▸ Supplied records
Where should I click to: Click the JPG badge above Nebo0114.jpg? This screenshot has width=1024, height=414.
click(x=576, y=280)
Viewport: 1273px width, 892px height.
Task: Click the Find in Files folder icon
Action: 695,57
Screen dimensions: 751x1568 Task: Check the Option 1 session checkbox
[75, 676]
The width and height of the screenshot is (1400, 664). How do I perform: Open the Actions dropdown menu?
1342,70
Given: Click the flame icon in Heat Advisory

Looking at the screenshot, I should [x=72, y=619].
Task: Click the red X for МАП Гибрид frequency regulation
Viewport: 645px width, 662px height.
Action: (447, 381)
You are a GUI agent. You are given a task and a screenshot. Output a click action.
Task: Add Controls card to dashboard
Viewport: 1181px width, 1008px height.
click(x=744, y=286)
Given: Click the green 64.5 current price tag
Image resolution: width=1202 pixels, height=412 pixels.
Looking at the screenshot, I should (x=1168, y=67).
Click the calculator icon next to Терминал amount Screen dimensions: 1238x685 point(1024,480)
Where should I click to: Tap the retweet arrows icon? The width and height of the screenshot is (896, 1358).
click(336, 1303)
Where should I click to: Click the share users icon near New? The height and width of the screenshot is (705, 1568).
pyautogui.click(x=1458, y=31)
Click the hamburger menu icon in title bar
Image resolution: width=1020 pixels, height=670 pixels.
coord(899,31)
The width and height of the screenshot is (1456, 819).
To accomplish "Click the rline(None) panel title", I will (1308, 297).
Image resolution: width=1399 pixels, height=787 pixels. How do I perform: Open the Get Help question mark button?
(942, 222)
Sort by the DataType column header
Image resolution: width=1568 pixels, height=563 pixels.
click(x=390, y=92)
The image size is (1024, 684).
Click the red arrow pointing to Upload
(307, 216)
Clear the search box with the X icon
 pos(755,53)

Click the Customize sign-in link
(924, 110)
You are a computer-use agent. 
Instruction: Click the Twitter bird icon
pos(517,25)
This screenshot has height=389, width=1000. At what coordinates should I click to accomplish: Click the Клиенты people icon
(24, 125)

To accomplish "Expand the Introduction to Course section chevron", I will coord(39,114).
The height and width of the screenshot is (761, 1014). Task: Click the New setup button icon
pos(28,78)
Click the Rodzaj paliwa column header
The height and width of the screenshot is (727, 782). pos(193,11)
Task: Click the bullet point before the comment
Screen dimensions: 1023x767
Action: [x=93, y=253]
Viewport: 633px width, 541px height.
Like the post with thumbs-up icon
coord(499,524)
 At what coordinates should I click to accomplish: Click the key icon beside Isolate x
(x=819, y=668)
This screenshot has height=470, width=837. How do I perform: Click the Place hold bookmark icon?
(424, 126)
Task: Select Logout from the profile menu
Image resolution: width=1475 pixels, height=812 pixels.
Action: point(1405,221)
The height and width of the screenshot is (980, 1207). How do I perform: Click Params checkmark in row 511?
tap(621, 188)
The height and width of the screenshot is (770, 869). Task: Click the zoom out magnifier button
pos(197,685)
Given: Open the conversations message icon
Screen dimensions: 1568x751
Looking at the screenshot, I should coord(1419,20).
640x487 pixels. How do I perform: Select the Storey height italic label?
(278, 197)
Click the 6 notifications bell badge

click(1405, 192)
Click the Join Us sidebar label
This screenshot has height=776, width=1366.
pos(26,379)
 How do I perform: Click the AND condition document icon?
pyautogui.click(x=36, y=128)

▸ Work to complete
Would you print all of the records exactly as they were given?

▸ Exercise response
Where should I click to: Click the JPG badge above Nebo0114.jpg? This screenshot has width=1024, height=414.
click(x=576, y=280)
Viewport: 1273px width, 892px height.
Task: Click the Find in Files folder icon
Action: 695,57
Screen dimensions: 751x1568 Task: Check the Option 1 session checkbox
[75, 676]
The width and height of the screenshot is (1400, 664). How do I perform: Open the Actions dropdown menu?
1342,70
Given: Click the flame icon in Heat Advisory

Looking at the screenshot, I should [x=72, y=619].
Task: Click the red X for МАП Гибрид frequency regulation
Viewport: 645px width, 662px height.
Action: (447, 381)
You are a GUI agent. You are given a task and a screenshot. Output a click action.
Task: Add Controls card to dashboard
Viewport: 1181px width, 1008px height.
click(x=744, y=286)
Given: Click the green 64.5 current price tag
Image resolution: width=1202 pixels, height=412 pixels.
Looking at the screenshot, I should (x=1168, y=67).
Click the calculator icon next to Терминал amount Screen dimensions: 1238x685 point(1024,480)
Where should I click to: Tap the retweet arrows icon? The width and height of the screenshot is (896, 1358).
click(336, 1303)
Where should I click to: Click the share users icon near New? The height and width of the screenshot is (705, 1568).
pyautogui.click(x=1458, y=31)
Click the hamburger menu icon in title bar
Image resolution: width=1020 pixels, height=670 pixels.
coord(899,31)
The width and height of the screenshot is (1456, 819).
To accomplish "Click the rline(None) panel title", I will (1308, 297).
Image resolution: width=1399 pixels, height=787 pixels. How do I perform: Open the Get Help question mark button?
(942, 222)
Sort by the DataType column header
Image resolution: width=1568 pixels, height=563 pixels.
click(x=390, y=92)
The image size is (1024, 684).
Click the red arrow pointing to Upload
(307, 216)
Clear the search box with the X icon
 pos(755,53)

Click the Customize sign-in link
(924, 110)
You are a computer-use agent. 
Instruction: Click the Twitter bird icon
pos(517,25)
This screenshot has height=389, width=1000. At what coordinates should I click to accomplish: Click the Клиенты people icon
(24, 125)

To accomplish "Expand the Introduction to Course section chevron", I will coord(39,114).
The height and width of the screenshot is (761, 1014). Task: Click the New setup button icon
pos(28,78)
Click the Rodzaj paliwa column header
The height and width of the screenshot is (727, 782). pos(193,11)
Task: Click the bullet point before the comment
Screen dimensions: 1023x767
Action: [x=93, y=253]
Viewport: 633px width, 541px height.
Like the post with thumbs-up icon
coord(499,524)
 At what coordinates should I click to accomplish: Click the key icon beside Isolate x
(x=819, y=668)
This screenshot has height=470, width=837. How do I perform: Click the Place hold bookmark icon?
(424, 126)
Task: Select Logout from the profile menu
Image resolution: width=1475 pixels, height=812 pixels.
Action: point(1405,221)
The height and width of the screenshot is (980, 1207). How do I perform: Click Params checkmark in row 511?
tap(621, 188)
The height and width of the screenshot is (770, 869). Task: Click the zoom out magnifier button
pos(197,685)
Given: Open the conversations message icon
Screen dimensions: 1568x751
Looking at the screenshot, I should coord(1419,20).
640x487 pixels. How do I perform: Select the Storey height italic label?
(278, 197)
Click the 6 notifications bell badge

click(1405, 192)
Click the Join Us sidebar label
This screenshot has height=776, width=1366.
pos(26,379)
 How do I perform: Click the AND condition document icon?
pyautogui.click(x=36, y=128)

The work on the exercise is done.